I think a proper fix would be to make move_freepages_block() split the
MAX_ORDER page and put the split pages in the right migratetype free lists.
I am working on that.
After spending half a day on this, I think it is much harder than I thought
to get alloc_contig_range() working with the freelist migratetype hygiene
patchset. Because alloc_contig_range() relies on racy migratetype changes:
1. pageblocks in the range are first marked as MIGRATE_ISOLATE to prevent
another parallel isolation, but they are not moved to the MIGRATE_ISOLATE
free list yet.
2. later in the process, isolate_freepages_range() is used to actually grab
the free pages.
3. there was no problem when alloc_contig_range() works on MAX_ORDER aligned
ranges, since MIGRATE_ISOLATE cannot be set in the middle of free pages or
in-use pages. But it is not the case when alloc_contig_range() work on
pageblock aligned ranges. Now during isolation phase, free or in-use pages
will need to be split to get their subpages into the right free lists.
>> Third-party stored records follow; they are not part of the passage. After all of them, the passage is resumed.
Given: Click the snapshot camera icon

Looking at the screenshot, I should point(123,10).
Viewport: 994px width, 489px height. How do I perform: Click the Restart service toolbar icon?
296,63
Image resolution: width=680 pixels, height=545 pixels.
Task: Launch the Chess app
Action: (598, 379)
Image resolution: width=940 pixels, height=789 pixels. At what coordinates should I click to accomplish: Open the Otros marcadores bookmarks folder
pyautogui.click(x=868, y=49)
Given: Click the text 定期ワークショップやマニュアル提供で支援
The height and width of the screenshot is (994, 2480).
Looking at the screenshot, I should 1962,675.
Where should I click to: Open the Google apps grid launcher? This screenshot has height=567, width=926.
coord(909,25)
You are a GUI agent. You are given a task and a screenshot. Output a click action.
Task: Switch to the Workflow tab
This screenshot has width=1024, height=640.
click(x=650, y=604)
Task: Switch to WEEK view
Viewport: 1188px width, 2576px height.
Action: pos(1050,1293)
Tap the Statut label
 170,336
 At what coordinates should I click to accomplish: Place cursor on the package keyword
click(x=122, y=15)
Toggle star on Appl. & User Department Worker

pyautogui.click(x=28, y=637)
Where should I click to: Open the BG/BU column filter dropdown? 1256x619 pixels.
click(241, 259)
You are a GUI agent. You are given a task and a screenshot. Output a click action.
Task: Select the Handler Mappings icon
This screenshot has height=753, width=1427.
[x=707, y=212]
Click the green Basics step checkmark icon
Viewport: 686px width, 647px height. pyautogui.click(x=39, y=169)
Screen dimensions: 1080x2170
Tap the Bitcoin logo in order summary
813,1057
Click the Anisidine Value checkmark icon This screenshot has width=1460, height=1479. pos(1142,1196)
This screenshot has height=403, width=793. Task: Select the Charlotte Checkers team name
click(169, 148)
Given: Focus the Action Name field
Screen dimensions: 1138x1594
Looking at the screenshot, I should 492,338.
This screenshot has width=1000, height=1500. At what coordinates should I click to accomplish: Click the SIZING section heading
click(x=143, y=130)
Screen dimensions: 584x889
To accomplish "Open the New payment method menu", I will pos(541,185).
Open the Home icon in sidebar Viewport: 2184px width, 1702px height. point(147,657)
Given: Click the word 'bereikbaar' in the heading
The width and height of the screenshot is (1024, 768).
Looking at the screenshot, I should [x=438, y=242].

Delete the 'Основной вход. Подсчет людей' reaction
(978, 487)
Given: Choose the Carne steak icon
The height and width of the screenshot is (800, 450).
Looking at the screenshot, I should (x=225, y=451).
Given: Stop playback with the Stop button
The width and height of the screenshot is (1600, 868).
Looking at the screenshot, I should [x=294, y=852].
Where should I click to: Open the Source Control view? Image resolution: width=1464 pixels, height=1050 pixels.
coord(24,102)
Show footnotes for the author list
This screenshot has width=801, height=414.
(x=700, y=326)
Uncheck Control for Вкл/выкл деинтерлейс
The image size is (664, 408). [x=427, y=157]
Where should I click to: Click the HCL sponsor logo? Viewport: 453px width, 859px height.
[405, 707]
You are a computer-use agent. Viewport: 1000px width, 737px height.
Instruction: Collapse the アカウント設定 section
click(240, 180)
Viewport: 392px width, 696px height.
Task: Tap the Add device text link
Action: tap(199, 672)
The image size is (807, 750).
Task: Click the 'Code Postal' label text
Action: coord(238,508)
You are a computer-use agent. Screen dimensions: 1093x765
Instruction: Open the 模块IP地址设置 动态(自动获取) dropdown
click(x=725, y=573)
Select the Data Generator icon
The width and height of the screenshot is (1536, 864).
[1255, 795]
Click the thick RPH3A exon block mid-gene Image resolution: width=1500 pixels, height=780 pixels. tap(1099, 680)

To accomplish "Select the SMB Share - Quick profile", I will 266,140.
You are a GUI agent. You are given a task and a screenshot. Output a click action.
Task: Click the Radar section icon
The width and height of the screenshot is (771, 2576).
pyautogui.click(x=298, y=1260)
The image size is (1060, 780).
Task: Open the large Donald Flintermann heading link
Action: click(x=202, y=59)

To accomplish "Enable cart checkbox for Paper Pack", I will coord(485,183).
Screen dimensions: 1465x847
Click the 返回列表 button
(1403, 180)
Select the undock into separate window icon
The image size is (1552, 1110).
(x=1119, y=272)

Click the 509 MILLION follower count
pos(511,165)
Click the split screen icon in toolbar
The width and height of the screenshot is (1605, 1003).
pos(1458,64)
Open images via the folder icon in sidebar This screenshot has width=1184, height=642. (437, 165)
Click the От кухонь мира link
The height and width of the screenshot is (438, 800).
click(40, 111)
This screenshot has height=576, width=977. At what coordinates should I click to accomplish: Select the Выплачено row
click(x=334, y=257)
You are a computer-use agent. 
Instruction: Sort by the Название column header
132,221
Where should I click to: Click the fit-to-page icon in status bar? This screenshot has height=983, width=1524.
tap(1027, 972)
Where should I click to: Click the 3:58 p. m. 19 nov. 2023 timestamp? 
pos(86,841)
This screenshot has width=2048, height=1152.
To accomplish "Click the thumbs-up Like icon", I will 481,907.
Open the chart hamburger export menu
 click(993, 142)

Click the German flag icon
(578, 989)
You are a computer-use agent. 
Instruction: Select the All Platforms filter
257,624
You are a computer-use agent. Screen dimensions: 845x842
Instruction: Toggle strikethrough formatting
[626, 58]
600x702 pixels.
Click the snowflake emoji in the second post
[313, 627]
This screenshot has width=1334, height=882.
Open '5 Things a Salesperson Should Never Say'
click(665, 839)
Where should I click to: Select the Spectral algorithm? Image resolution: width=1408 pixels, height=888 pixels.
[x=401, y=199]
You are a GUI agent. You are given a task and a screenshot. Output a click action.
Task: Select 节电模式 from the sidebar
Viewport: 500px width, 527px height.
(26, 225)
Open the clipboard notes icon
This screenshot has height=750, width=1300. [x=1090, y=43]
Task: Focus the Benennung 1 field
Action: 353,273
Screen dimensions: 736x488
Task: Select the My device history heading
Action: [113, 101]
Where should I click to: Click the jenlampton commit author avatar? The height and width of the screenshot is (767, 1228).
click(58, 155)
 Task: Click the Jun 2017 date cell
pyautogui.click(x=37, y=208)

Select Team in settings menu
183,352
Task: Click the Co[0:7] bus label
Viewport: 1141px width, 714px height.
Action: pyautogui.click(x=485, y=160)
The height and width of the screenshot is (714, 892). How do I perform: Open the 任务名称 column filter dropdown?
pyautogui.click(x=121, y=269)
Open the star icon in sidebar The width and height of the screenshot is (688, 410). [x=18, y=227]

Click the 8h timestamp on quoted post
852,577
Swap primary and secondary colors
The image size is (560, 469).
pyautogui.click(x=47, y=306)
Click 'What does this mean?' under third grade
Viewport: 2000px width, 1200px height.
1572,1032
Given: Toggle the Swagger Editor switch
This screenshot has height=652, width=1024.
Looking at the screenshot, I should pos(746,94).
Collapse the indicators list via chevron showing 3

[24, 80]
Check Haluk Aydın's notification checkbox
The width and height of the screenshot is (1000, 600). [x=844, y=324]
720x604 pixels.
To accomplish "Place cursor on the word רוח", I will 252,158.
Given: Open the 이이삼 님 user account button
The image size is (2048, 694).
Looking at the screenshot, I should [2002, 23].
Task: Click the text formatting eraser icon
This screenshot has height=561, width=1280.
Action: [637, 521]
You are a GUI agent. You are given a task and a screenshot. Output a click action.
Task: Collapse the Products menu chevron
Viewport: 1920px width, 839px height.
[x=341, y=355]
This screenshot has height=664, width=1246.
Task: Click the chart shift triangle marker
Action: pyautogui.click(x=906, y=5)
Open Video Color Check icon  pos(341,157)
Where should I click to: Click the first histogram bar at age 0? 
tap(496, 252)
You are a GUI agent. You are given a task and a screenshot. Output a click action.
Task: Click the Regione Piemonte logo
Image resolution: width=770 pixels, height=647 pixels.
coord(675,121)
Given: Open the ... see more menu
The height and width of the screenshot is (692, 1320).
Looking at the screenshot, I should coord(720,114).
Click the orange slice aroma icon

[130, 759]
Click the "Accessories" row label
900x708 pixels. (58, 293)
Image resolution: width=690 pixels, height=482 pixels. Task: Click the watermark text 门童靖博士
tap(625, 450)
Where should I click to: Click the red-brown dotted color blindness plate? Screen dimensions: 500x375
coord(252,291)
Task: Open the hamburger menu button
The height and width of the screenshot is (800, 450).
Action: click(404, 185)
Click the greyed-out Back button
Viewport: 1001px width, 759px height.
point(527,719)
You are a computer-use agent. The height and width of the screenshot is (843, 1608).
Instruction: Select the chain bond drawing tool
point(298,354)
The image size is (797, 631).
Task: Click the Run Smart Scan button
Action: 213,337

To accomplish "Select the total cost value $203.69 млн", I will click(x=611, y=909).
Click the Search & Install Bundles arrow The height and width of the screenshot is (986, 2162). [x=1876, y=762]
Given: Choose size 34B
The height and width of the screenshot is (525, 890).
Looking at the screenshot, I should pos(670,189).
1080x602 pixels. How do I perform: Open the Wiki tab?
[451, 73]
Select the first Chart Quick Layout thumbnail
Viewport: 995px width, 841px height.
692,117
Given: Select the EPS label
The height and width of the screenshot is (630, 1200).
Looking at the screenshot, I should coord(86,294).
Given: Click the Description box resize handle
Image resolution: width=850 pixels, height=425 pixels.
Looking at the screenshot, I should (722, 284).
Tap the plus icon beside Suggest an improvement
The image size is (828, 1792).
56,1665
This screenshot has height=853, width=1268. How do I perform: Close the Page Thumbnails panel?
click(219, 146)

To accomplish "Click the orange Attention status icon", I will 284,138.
4. the hardest case is when a in-use page sits across two pageblocks, currently,
the code just isolate one pageblock, migrate the page, and let split_free_page()
to correct the free list later. But to strictly enforce freelist migratetype
hygiene, extra work is needed at free page path to split the free page into
the right freelists.
I need more time to think about how to get alloc_contig_range() properly.
Help is needed for the bullet point 4.